• [Aim]
Rewrite the items below with "At what coordinates should I click to accomplish" replaced by "Where should I click to accomplish" in every place it appears, leaving everything else unchanged.

===== Listed records =====

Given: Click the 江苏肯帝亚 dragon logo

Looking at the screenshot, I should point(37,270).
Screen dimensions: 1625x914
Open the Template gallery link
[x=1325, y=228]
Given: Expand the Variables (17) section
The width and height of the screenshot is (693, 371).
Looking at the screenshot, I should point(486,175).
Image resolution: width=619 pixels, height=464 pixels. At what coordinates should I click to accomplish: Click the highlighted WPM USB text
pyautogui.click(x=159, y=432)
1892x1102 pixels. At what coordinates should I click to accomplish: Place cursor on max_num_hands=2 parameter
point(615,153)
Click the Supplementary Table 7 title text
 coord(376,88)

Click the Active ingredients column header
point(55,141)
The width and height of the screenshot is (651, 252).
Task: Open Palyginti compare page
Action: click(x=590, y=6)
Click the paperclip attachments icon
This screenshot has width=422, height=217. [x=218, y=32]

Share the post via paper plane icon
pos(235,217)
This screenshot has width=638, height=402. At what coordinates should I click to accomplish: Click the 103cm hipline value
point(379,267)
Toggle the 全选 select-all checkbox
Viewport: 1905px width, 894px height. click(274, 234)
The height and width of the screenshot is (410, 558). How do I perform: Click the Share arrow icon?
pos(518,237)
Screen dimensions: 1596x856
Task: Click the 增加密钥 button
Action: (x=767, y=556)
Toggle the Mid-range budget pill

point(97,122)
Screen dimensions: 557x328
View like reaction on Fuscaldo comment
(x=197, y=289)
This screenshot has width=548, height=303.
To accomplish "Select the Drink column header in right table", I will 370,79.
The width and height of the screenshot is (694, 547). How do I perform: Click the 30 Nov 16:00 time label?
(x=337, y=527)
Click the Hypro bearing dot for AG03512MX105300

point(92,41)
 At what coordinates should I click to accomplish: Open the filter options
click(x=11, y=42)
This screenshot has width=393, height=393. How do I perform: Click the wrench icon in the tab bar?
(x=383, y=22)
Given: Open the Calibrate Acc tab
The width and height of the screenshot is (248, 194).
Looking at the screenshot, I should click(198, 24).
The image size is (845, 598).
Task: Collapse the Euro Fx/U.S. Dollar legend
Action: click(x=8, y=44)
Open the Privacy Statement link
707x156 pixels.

=====

• [Result for this exercise]
Given: Click the 江苏肯帝亚 dragon logo

Looking at the screenshot, I should point(37,270).
Screen dimensions: 1625x914
Open the Template gallery link
[x=1325, y=228]
Given: Expand the Variables (17) section
The width and height of the screenshot is (693, 371).
Looking at the screenshot, I should point(486,175).
Image resolution: width=619 pixels, height=464 pixels. Where should I click to accomplish: Click the highlighted WPM USB text
pyautogui.click(x=159, y=432)
1892x1102 pixels. Where should I click to accomplish: Place cursor on max_num_hands=2 parameter
point(615,153)
Click the Supplementary Table 7 title text
 coord(376,88)

Click the Active ingredients column header
point(55,141)
The width and height of the screenshot is (651, 252).
Task: Open Palyginti compare page
Action: click(x=590, y=6)
Click the paperclip attachments icon
This screenshot has width=422, height=217. [x=218, y=32]

Share the post via paper plane icon
pos(235,217)
This screenshot has width=638, height=402. Where should I click to accomplish: Click the 103cm hipline value
point(379,267)
Toggle the 全选 select-all checkbox
Viewport: 1905px width, 894px height. click(274, 234)
The height and width of the screenshot is (410, 558). How do I perform: Click the Share arrow icon?
pos(518,237)
Screen dimensions: 1596x856
Task: Click the 增加密钥 button
Action: (x=767, y=556)
Toggle the Mid-range budget pill

point(97,122)
Screen dimensions: 557x328
View like reaction on Fuscaldo comment
(x=197, y=289)
This screenshot has width=548, height=303.
To accomplish "Select the Drink column header in right table", I will 370,79.
The width and height of the screenshot is (694, 547). How do I perform: Click the 30 Nov 16:00 time label?
(x=337, y=527)
Click the Hypro bearing dot for AG03512MX105300

point(92,41)
 Where should I click to accomplish: Open the filter options
click(x=11, y=42)
This screenshot has width=393, height=393. How do I perform: Click the wrench icon in the tab bar?
(x=383, y=22)
Given: Open the Calibrate Acc tab
The width and height of the screenshot is (248, 194).
Looking at the screenshot, I should click(198, 24).
The image size is (845, 598).
Task: Collapse the Euro Fx/U.S. Dollar legend
Action: click(x=8, y=44)
Open the Privacy Statement link
707x156 pixels.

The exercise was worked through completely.